There are many different homology theories. A particular type of mathematical object, such as a topological space or a group, may have one or more associated homology theories. When the underlying object has a geometric interpretation like topological spaces do, the nth homology group represents behavior unique to dimension n. In general, most homology groups or modules arise as derived functors on appropriate abelian categories. They provide concrete descriptions of the failure of a functor to be exact. From this abstract perspective, homology groups are determined by objects of a derived category.

Origins

Homology theory can be said to start with the Euler polyhedron formula, or Euler characteristic.^[1] This was followed by Riemann's definition of genus and n-fold connectedness numerical invariants in 1857 and Betti's proof in 1871 of the independence of "homology numbers" from the choice of basis.^[2]

Homology itself was developed as a way to analyse and classify manifolds according to the cycles - closed loops or low-dimensional manifolds - that can be drawn on a given n dimensional manifold but not transformed smoothly into each other.^[3] These cycles are also sometimes thought of as cuts which can be glued back together, or as zippers which can be fastened and unfastened.

Cycles on a 2-sphere

A cycle drawn on a surface is a closed loop $S^1$ (1-manifold). On the ordinary sphere $S^2$ , the cycle a in the diagram can be shrunk to the pole and even the equatorial great circle b can be shrunk in the same way. The Jordan curve theorem shows that any arbitrary cycle such as c can be similarly shrunk to a point. All cycles on the sphere can therefore be smoothly transformed into each other and the homology of the sphere is trivial.

Cycles on a torus

This is not generally true. The torus $T^2$ has cycles which cannot be smoothly transformed into each other, for example in the diagram none of the cycles a, b or c can be. Cycles a and b cannot be shrunk significantly although the arbitrary cycle c can be.

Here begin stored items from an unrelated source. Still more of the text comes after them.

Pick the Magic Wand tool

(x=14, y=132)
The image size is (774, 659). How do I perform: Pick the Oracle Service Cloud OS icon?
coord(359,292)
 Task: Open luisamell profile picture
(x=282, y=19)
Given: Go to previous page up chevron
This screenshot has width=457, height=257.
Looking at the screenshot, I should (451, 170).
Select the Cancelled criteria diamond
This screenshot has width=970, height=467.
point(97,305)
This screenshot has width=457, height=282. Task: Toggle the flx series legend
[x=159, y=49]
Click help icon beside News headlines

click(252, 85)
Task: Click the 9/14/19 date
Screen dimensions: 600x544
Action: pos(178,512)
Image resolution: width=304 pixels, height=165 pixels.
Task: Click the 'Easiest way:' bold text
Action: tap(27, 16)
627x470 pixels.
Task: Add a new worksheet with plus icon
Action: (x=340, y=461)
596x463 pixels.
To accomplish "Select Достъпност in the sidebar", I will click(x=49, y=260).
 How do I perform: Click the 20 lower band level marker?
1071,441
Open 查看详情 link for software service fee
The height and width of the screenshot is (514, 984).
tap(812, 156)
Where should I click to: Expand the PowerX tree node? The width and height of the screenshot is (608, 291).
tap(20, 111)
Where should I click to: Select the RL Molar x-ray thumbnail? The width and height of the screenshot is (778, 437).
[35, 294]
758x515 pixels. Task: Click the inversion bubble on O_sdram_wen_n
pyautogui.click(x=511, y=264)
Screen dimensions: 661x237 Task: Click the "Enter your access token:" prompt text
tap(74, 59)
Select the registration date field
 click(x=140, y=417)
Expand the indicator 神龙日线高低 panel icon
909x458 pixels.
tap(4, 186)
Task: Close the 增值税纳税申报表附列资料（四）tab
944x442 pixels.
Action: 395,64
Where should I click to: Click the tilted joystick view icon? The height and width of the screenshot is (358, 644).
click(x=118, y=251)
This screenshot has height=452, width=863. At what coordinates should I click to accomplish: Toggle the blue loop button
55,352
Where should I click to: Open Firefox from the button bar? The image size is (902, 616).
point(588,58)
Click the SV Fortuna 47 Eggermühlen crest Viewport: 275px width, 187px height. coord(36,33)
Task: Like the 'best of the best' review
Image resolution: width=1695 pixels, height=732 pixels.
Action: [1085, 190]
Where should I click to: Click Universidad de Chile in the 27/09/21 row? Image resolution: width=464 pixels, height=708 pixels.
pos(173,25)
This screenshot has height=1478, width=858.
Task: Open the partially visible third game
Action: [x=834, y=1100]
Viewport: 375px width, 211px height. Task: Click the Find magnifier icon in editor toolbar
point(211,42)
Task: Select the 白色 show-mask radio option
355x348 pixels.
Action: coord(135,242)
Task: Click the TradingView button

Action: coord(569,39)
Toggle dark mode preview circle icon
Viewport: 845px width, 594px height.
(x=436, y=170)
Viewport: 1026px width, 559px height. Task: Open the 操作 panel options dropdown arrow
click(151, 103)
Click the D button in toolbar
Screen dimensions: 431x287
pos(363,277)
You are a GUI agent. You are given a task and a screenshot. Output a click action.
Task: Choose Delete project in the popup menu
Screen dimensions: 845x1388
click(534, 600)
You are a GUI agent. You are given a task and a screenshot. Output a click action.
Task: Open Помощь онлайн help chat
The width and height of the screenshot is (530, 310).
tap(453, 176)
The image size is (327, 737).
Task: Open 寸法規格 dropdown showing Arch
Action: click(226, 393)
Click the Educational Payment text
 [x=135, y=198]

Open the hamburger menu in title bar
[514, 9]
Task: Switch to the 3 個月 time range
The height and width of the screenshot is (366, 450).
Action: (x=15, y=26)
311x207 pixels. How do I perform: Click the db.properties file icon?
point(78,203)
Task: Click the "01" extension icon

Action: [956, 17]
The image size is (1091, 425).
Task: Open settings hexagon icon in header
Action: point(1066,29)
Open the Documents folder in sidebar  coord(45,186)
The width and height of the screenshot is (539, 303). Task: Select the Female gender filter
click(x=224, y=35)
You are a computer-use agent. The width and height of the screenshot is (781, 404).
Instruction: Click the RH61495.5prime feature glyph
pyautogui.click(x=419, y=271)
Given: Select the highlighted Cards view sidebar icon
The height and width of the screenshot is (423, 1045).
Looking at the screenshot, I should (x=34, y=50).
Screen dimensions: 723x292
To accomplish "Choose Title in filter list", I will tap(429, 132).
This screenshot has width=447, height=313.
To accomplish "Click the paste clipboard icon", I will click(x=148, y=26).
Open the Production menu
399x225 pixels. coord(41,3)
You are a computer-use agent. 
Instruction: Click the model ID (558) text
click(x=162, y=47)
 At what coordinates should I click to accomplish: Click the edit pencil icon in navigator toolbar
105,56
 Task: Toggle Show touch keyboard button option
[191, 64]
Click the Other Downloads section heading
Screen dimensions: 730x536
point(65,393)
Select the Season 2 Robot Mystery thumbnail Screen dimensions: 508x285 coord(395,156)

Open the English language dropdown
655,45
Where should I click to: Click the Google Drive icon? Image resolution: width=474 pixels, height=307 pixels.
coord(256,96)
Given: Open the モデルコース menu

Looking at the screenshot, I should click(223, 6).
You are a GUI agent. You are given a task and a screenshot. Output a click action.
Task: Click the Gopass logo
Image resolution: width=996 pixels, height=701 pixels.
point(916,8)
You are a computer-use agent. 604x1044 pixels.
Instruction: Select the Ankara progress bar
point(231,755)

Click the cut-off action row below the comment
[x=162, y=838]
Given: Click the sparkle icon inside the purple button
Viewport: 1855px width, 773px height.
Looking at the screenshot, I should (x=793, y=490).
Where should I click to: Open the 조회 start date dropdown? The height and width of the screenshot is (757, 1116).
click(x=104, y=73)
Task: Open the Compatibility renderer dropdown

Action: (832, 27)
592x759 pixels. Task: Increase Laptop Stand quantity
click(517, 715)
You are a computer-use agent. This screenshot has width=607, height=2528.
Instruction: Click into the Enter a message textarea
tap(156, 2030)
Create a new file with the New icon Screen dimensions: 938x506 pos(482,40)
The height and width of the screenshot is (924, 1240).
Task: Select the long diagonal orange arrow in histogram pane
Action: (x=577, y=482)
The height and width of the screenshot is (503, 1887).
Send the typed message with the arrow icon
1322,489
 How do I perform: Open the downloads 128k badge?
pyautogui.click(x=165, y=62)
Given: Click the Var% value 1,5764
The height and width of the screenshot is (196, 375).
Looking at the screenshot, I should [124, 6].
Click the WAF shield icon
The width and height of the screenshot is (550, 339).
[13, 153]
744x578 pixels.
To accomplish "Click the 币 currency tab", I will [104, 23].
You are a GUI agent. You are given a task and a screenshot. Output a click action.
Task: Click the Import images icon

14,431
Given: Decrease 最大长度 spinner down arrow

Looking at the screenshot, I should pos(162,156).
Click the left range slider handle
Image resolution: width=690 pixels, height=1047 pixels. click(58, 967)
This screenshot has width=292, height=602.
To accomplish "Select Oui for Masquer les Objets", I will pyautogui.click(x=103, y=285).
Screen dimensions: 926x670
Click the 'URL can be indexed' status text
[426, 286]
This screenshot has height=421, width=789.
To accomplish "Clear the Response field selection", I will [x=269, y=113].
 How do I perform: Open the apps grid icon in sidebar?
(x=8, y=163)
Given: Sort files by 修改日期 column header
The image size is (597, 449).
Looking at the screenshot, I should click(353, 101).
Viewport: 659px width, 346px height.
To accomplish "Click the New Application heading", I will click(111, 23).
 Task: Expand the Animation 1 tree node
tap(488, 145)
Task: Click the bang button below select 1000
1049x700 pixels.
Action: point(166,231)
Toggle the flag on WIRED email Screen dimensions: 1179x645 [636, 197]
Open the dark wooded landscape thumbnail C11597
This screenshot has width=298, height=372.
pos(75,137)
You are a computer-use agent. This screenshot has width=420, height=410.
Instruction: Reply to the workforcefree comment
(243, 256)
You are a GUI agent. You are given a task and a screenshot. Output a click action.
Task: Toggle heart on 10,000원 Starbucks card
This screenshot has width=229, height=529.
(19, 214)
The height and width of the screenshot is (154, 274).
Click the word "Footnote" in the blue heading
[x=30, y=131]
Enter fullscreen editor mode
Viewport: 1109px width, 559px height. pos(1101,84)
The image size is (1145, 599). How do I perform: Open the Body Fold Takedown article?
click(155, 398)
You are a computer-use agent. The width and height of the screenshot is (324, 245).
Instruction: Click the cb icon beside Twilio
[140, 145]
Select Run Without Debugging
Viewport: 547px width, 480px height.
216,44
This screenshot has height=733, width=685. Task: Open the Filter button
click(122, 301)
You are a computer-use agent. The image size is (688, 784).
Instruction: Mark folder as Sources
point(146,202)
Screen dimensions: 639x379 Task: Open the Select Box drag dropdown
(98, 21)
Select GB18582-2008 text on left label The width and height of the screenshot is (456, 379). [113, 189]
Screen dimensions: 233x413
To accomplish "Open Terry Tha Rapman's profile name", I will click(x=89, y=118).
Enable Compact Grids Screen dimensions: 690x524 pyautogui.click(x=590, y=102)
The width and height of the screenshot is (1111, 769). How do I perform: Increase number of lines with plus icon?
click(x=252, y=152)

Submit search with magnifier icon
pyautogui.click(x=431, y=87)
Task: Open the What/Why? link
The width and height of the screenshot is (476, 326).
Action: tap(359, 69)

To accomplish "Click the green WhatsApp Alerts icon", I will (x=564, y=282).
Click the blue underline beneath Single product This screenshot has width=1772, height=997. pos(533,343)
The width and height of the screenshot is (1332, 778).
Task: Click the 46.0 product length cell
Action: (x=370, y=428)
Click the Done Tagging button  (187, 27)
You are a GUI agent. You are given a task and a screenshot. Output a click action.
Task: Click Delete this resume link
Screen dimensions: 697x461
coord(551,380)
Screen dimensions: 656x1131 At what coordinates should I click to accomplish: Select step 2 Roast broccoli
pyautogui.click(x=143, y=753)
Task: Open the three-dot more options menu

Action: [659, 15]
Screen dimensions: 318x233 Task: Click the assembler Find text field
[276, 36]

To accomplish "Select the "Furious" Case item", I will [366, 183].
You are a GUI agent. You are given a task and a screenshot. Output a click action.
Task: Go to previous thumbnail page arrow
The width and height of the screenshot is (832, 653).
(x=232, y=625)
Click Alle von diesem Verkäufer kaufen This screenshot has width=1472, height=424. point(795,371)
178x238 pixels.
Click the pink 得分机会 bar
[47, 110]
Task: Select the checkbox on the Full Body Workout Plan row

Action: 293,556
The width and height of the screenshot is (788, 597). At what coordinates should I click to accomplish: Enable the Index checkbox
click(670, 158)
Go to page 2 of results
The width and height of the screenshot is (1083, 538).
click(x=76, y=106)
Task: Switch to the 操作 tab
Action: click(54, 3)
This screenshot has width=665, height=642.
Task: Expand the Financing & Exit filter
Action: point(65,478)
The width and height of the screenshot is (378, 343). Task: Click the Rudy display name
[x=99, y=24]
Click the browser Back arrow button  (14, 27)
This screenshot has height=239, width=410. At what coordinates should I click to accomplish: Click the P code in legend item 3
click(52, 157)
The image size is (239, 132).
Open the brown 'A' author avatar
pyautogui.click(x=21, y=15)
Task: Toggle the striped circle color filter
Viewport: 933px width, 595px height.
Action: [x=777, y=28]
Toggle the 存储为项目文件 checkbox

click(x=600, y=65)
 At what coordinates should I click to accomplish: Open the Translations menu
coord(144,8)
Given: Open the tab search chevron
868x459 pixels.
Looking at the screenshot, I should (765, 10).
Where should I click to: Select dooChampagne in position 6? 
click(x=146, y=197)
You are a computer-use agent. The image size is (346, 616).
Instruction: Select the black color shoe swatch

If we treat the cycles on the torus as cuts, we can open out the surface and flatten it down into a rectangle or, more conveniently, a square. The edges of the square may then be glued back together in different ways. The square can be twisted to allow edges to meet in the opposite direction, as shown by the arrows in the diagram. Consequently, there are four ways to glue them, each leading to a different surface:

The four ways of gluing a square to make a closed surface

Cycles on a Klein bottle

$K^2$ is the Klein bottle, which is a torus with a twist in it (The twist can be seen in the square diagram as reversed double-arrows). because of this, when re-glued the surface must self-intersect. In the diagram, like the torus cycles a and b cannot be shrunk while c can be. But unlike the torus, following b forwards right round and back reverses left and right, because of the twist given to the surface. Because local left and right can be arbitrarily re-oriented in this way, the surface as a whole is said to be non=orientable.

Cycles on a hemispherical projective plane

The projective plane $P^2$ is given a further twist. The uncut form, generally represented as the Boy surface, is visually complex, so a hemispherical embedding is shown in the diagram, in which antipodal points around the rim, for example A and A' are identified as the same point. Again, a and b are non-shrinkable while c is. But this time, both a and b reverse left and right.

Cycles can be joined or added together, as a and b were when the torus was cut open and flattened down. In the Klein bottle diagram, a goes round one way and −a goes round the opposite way. If a is thought of as a cut, then −a can be thought of as a gluing operation. Making a cut and then re-gluing it does not change the surface, so a + (−a) = 0.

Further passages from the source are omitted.